Extrait source:
****************
Dominic Dormeuil – Pas tellement, dans la mesure où le tissu était très rigide ; comme il ne bougeait pas, on pouvait le couper assez aisément. Dans les années 1960, le Tonik est devenu très à la mode en Angleterre. On ne le sait pas forcément, mais le James Bond de ces années-là porte du Tonik, par exemple. L’histoire du nom est d’ailleurs intéressante : après avoir finalisé la collection, mon grand-père revient à Paris en train du Yorkshire où était fabriqué le tissu, et, s’arrêtant au bar, commande un Gin Tonic. Bingo ! Il ne lui restait plus qu’à remplacer le « c » par un « k ». Par la suite, d’autres tissus Dormeuil ont connu à leur tour un grand succès : le Super Brio (qui est un tissu mohair plus léger), le Laser (premier tissu très retordu en chaîne et en trame, très performant, très léger), tous les Amadeus, créés en 1991 à l’occasion de l’anniversaire de la mort de Mozart ; sans oublier bien sûr les tissus luxueux et rares, comme le pashmina ou l’extreme vicuna. Pour vous donner une idée, nous sommes aujourd’hui le seul fabricant au monde à colorer la vigogne.
Laurent Le Cam, Milanese Special Selection – Depuis vingt ans, vous êtes le spécialiste des matières précieuses en France. Comment est organisé le marché des matières premières ? Le cachemire, par exemple ?
Dominic Dormeuil – Si l’on prend le cas du cachemire de Mongolie, les éleveurs vendent leur cachemire à des coopératives locales ou à des marchands chinois qui font le déplacement jusqu’aux villages. Ces laines sont ensuite vendues une première fois sur le marché national, sans doute à des intermédiaires qui vont les nettoyer et/ou les filer pour les revendre ensuite. Nous sommes plus axés sur la Mongolie, parce que la Mongolie nous permet d’obtenir de meilleures qualités que le cachemire chinois qui n’est pas toujours pur. Sachant que les Chinois eux-mêmes achètent en Mongolie pour valoriser leur cachemire.
****************
Données affichées:
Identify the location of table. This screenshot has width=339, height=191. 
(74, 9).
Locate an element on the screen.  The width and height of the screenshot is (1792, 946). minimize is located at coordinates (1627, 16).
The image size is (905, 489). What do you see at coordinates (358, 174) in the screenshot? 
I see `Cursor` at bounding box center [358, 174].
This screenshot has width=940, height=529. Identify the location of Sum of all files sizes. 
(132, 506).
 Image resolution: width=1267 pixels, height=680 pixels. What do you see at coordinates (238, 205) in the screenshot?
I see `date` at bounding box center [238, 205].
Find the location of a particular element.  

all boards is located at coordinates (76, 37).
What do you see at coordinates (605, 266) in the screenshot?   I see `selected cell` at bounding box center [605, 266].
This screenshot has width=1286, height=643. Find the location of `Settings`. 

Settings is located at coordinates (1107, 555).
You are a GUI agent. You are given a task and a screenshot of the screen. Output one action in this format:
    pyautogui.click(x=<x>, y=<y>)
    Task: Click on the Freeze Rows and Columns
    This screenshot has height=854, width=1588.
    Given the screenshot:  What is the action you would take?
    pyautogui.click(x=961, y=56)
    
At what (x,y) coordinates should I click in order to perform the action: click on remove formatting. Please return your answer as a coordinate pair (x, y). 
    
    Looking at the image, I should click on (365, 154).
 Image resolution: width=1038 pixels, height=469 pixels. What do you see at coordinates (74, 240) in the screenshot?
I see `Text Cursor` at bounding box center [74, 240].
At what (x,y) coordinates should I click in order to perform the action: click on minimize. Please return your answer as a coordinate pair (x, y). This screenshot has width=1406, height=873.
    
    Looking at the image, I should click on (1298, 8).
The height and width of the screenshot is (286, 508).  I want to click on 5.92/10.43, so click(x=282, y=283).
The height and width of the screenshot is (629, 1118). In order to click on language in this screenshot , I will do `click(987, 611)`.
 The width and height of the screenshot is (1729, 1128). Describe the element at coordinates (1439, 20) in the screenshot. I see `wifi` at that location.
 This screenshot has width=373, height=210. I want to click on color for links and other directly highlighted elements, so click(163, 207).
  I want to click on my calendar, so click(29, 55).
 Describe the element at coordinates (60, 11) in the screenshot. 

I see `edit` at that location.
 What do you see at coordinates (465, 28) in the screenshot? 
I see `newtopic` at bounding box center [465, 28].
****************
Consigne donnée: Poursuivez l'entretien sur les tissus Dormeuil et le marché du cachemire à partir de sa dernière phrase.

Réponse produite:
Laurent Le Cam, Milanese Special Selection – Qu’est-ce qui distingue vos tissus ? Les finissages, j’imagine ? Ils sont a priori plus anglais ?
Dominic Dormeuil – Oui. Pas totalement anglais, mais un finissage Dormeuil n’a rien à voir avec un finissage italien, l’aspect est plus luxueux, plus brillant, le tissage est plus serré. La philosophie anglaise consiste à serrer le tissu, à ne pas l’ouvrir, à avoir plus de matière dans le tissu donc un poids plus élevé par rapport au poids des tissus italiens. C’est un peu la différence entre une voiture allemande et une voiture italienne. Vous ne serez jamais déçu par un tissu anglais…
Laurent Le Cam, Milanese Special Selection – Vous avez publié il y a quelques mois un livre de photos consacré à ce qui forme le socle de votre métier, la matière première, la matière brute. Quel était votre projet avec ce livre ?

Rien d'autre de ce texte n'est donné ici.